Recently, with the K-POP music boom in Japan, Koreatown has become very popular for tourists and locals alike, who want to eat authentic Korean food, buy cheap Korean cosmetics, and buy their favorite idol’s goods. There you will find many restaurants serving delicious Korean food, shops brimming with K-Pop idol posters and CDs, and stores offering Korean makeup and cosmetics. So,if you fancy a quick visit to Korea without having to leave Tokyo, this is the closest to the real deal as it gets!
Aside from these 16 wonderful and unmissable sights, there are many other things to do and see in this district.
For nice views of trains coming in and out of the city and a variety of nice restaurants and cafes, visit the Southern Terrace, which is a promenade across from the South Exit of Shinjuku Station. For more relaxation in the middle of the chaos, visit Tokyo Opera City which has some nice shops and an art gallery with modern exhibitions.
If you are on a budget and looking for free things to do, there are plenty! Taiso-Ji Temple is a lesser-known Buddhist site but a great place for a picnic and some photo opportunities. Visit the interesting Tokyo Fire Museum which is free, or learn about the fascinating history of Japanese toilets at Toto Tokyo Center Showroom! For lively and fun nightlife options, head to ni-chome (the popular gay district) for many happy hour deals and exciting bars and clubs!
One thing you will quickly realize is that Shinjuku is absolutely huge! As mentioned before, Shinjuku Station is THE busiest stations in the world and you may well get lost in it if it’s your first time in the area! Here is some basic advice about getting around Shinjuku easily.
Shinjuku Station has many different exits and is complicated to navigate. Broadly speaking, you should head to the East Exit for most of the bars and nightlife including Kabukicho, the West Exit for skyscrapers and department stores, and the South Exit and New South Exit for shopping areas.
Shinjuku Station is also home to a Narita Airport Express Train which leaves from platforms 5 and 6, and there are many signs written in English to direct you to these platforms.
Aside from these, it’s also useful to know that Shinjuku has other stations besides the main Shinjuku Station.

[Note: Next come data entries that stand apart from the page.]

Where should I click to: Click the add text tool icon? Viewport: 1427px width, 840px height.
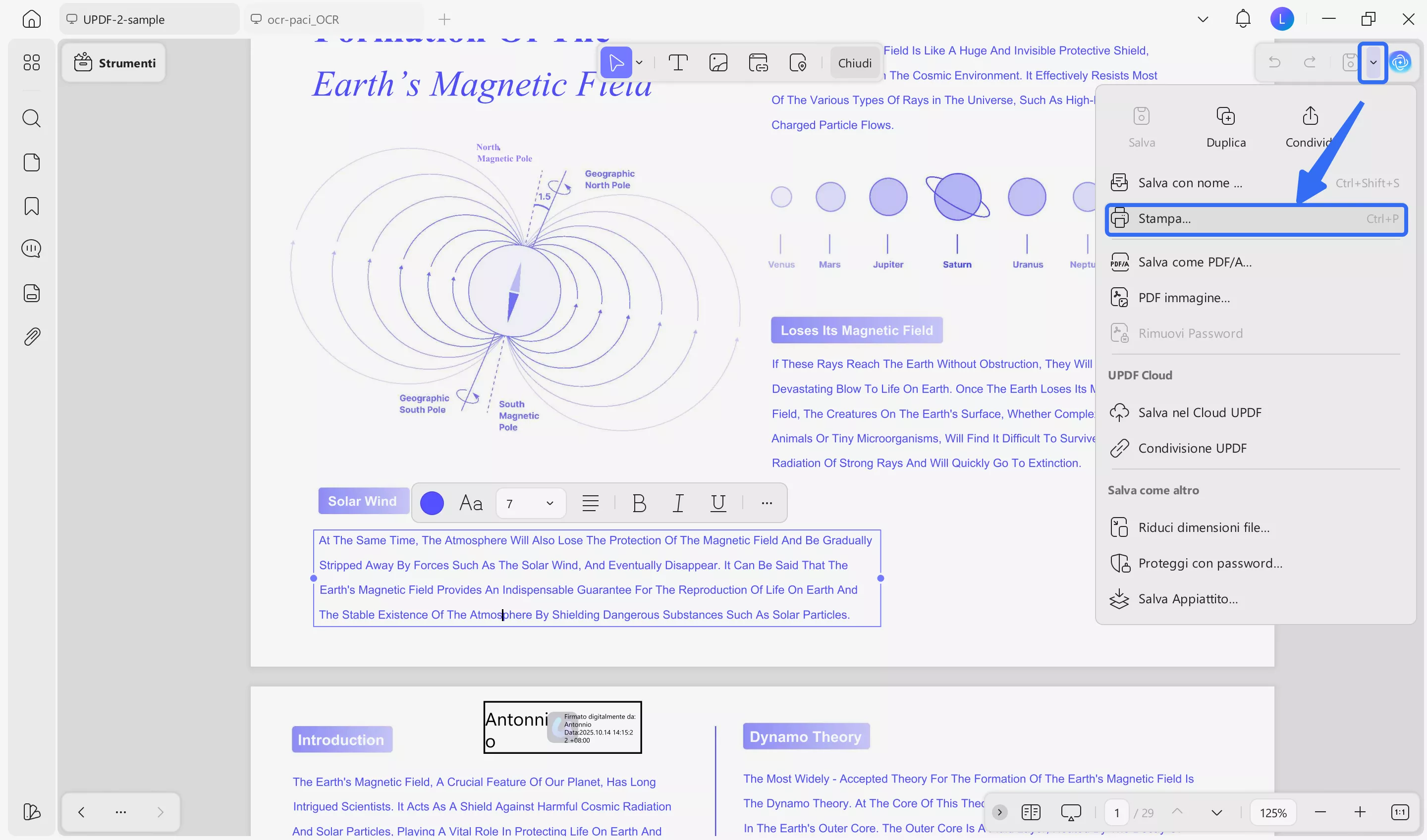(x=678, y=63)

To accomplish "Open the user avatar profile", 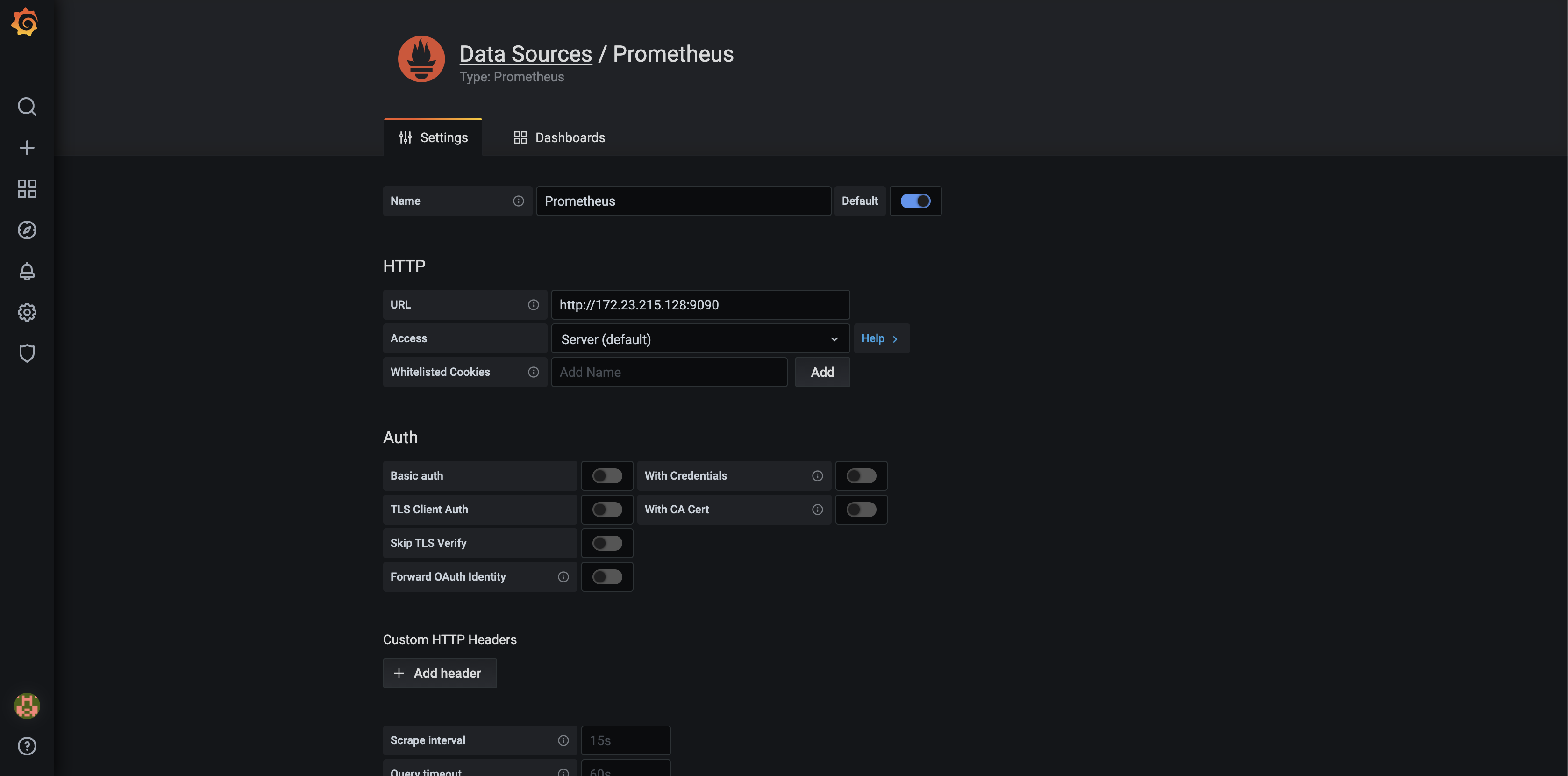I will pos(27,705).
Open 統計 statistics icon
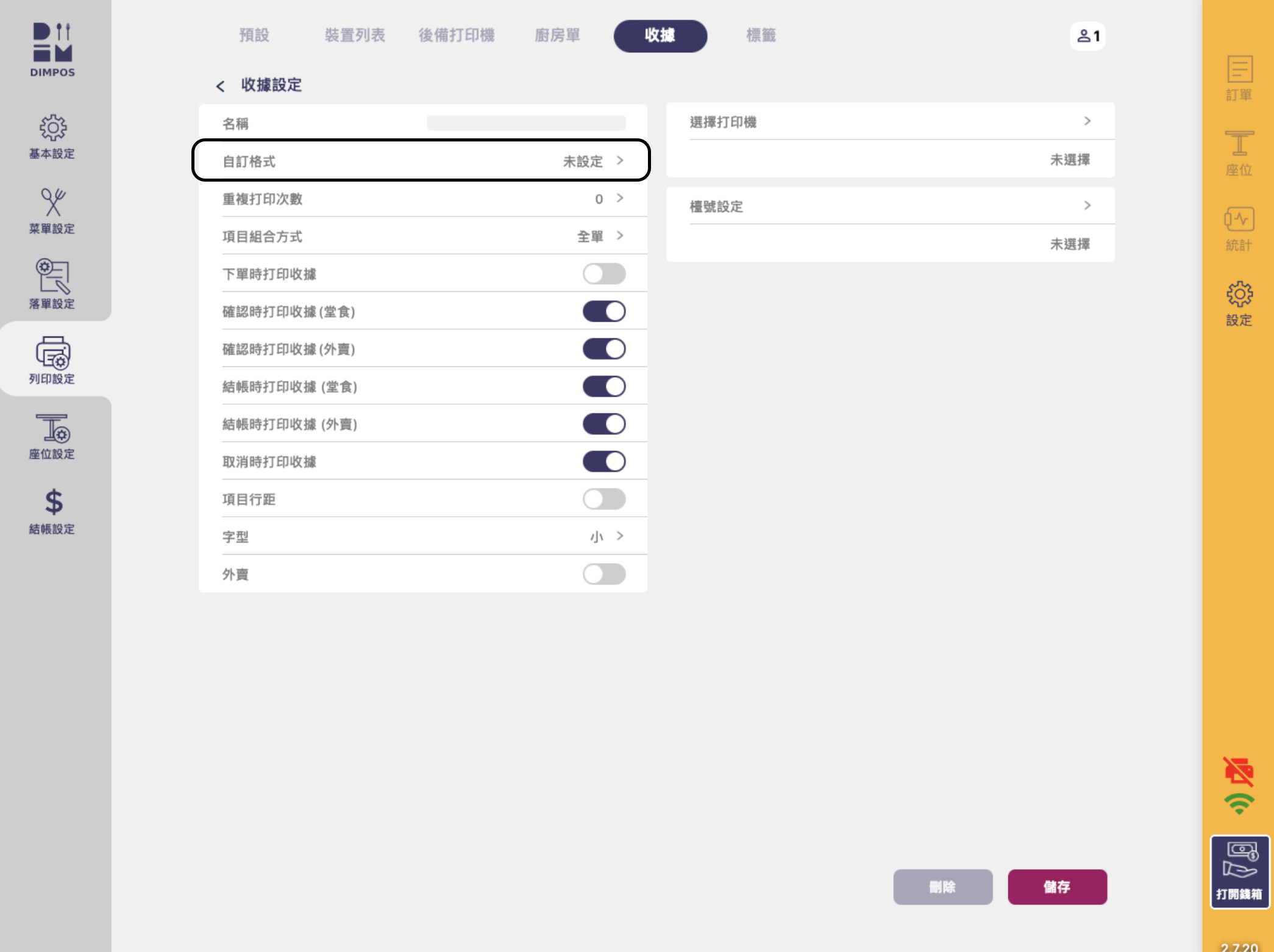 (1239, 220)
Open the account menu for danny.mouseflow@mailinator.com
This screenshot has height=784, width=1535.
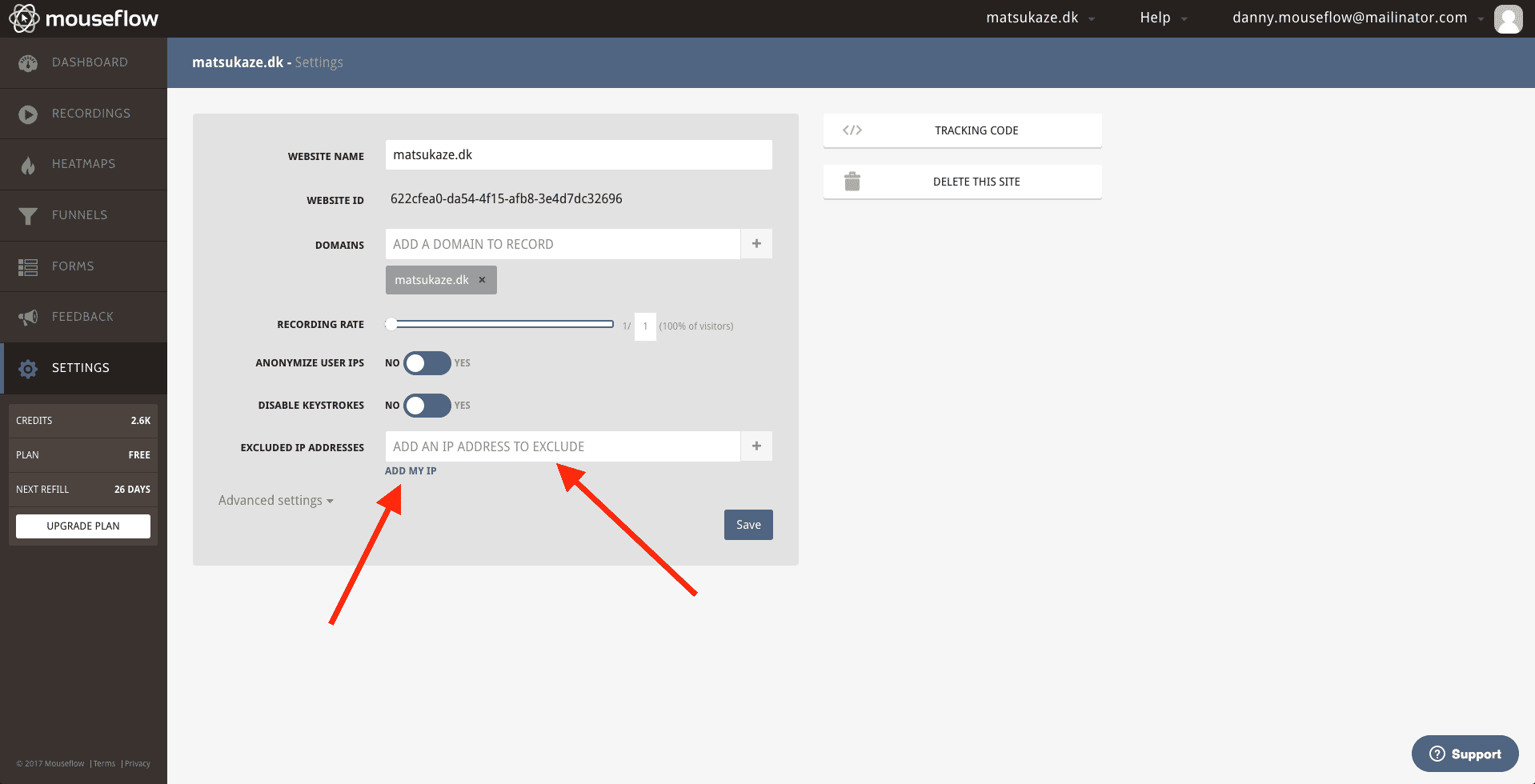click(1353, 17)
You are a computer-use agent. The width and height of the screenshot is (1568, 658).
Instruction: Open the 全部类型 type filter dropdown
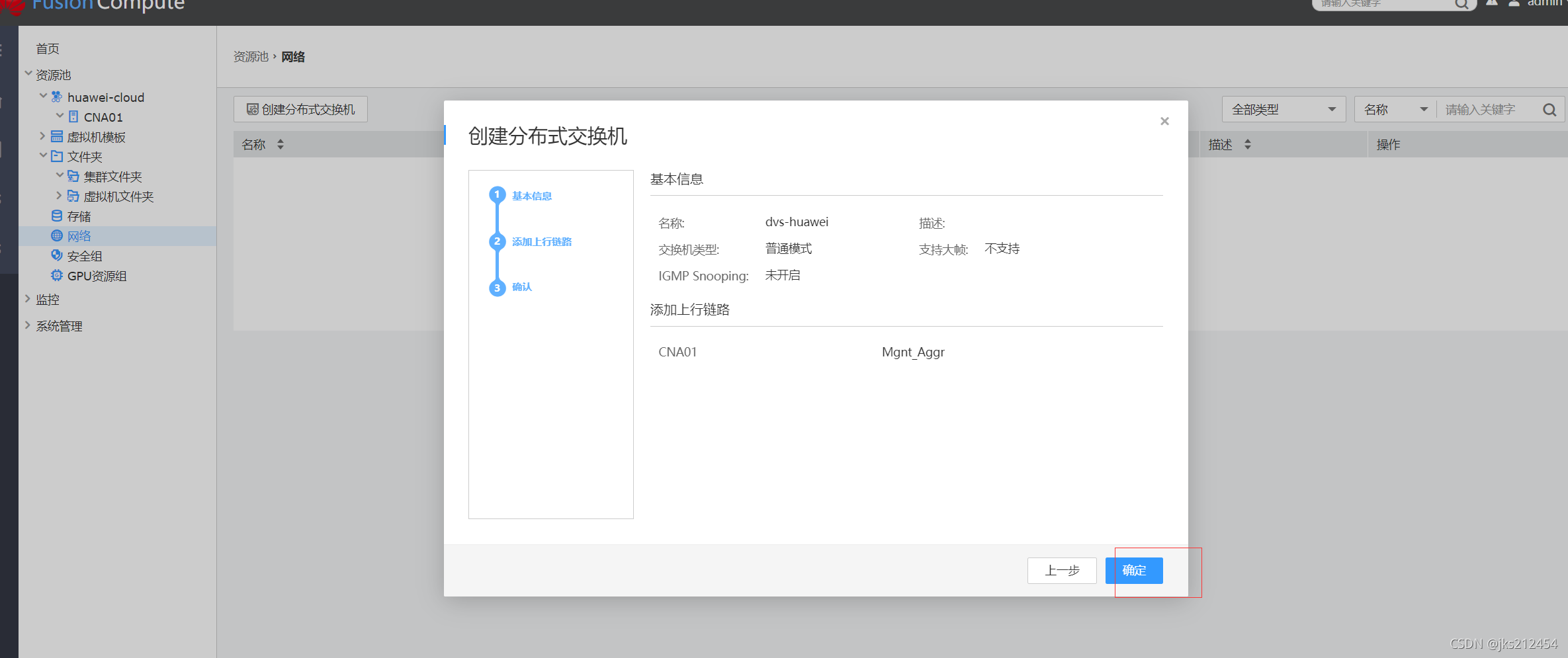point(1282,109)
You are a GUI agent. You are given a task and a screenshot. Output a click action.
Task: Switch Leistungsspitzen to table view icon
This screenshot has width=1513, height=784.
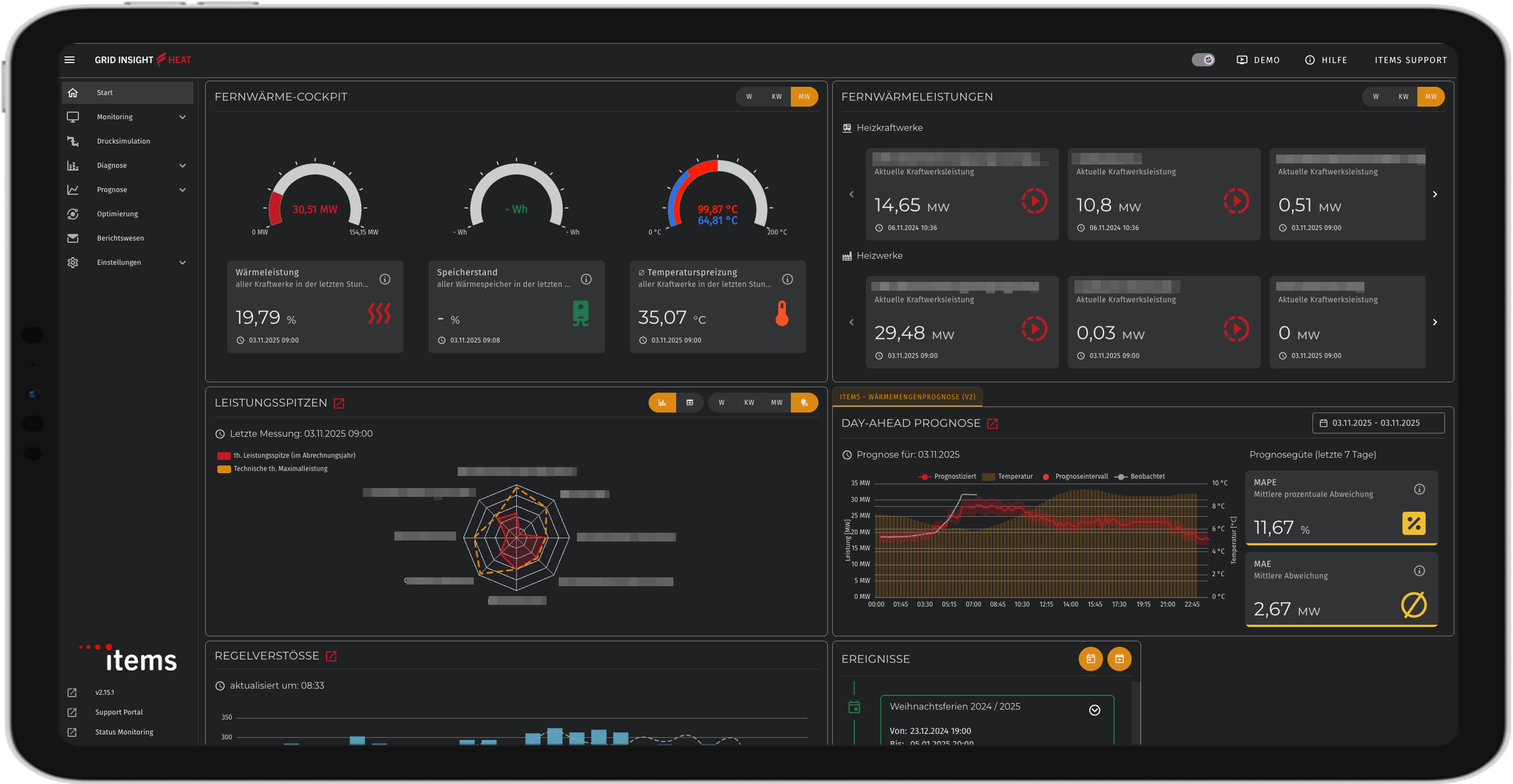coord(690,403)
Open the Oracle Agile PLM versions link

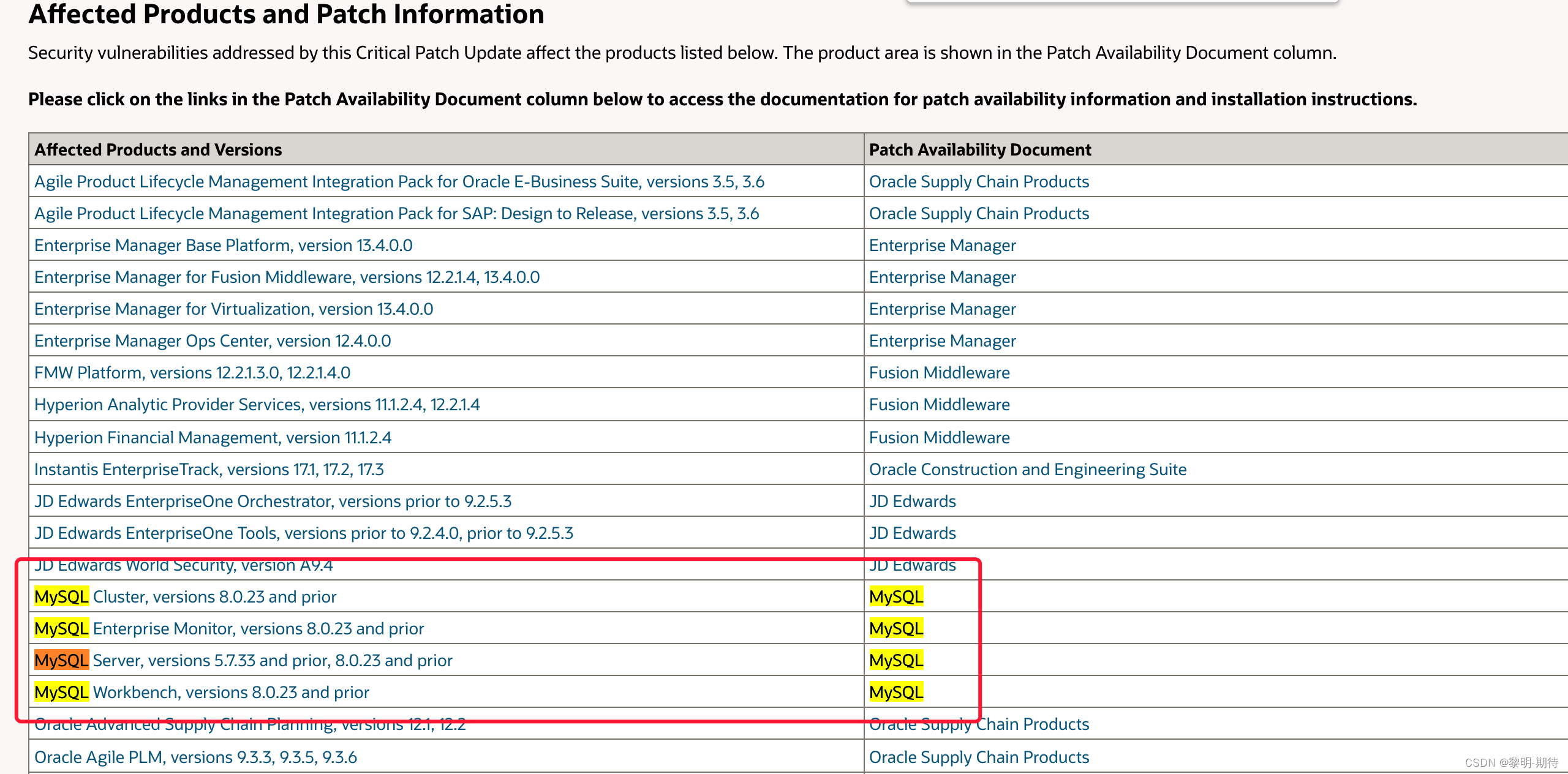(196, 757)
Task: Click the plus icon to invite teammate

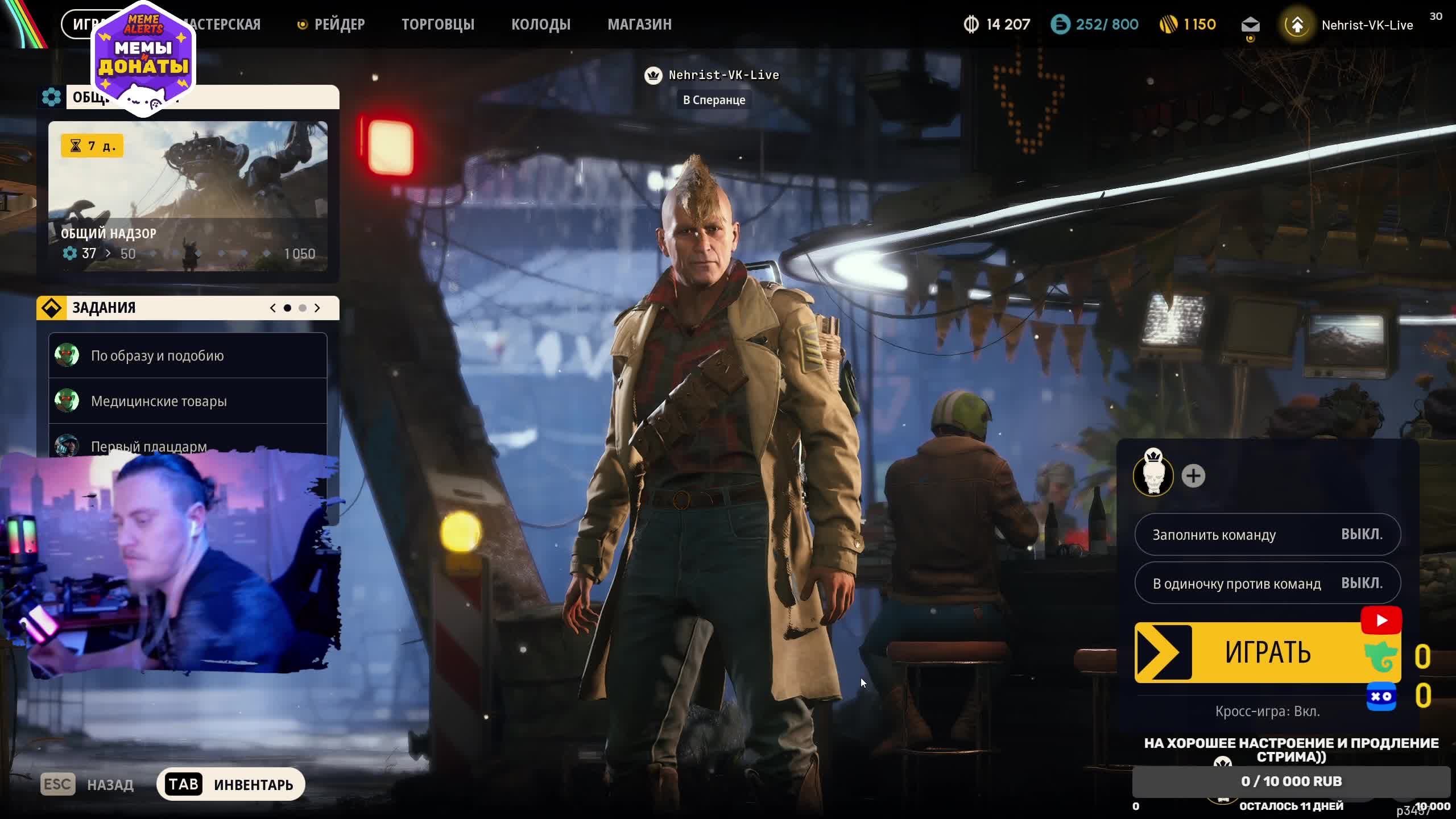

This includes Seibu-Shinjuku Station, which is a five-minute walk from the main station and heads West of Tokyo, and the Odakyu Odawara Shinjuku Station which has trains to Kanagawa and Hakone (a popular town with views of Mount Fuji).
The district of Shinjuku itself is big but it is fairly easy to walk around, thanks to nice pedestrian areas and clear signs and directions. You will often see maps with English directions scattered around the main central areas, and if you get lost you will usually find a police officer or store vendor who can speak some English and help you out. People are usually very willing to help in this city!
The main area of bars, shops, and restaurants is easily accessible by foot. If you wish to go to Shinjuku Gyoen Park, you can walk or you could get the subway to Shinjuku-gyoenmae Station.
So there you have it: 16 places to go in Shinjuku for you to explore! Now get off the main road and drink in the nostalgic aura of a bar in Golden Gai, fill your stomach with crazy “themed” food, shop ’til you drop, and so much more! Shinjuku is the city that never sleeps, but we’re sure that you will enjoy it to the fullest by completing this bucket list!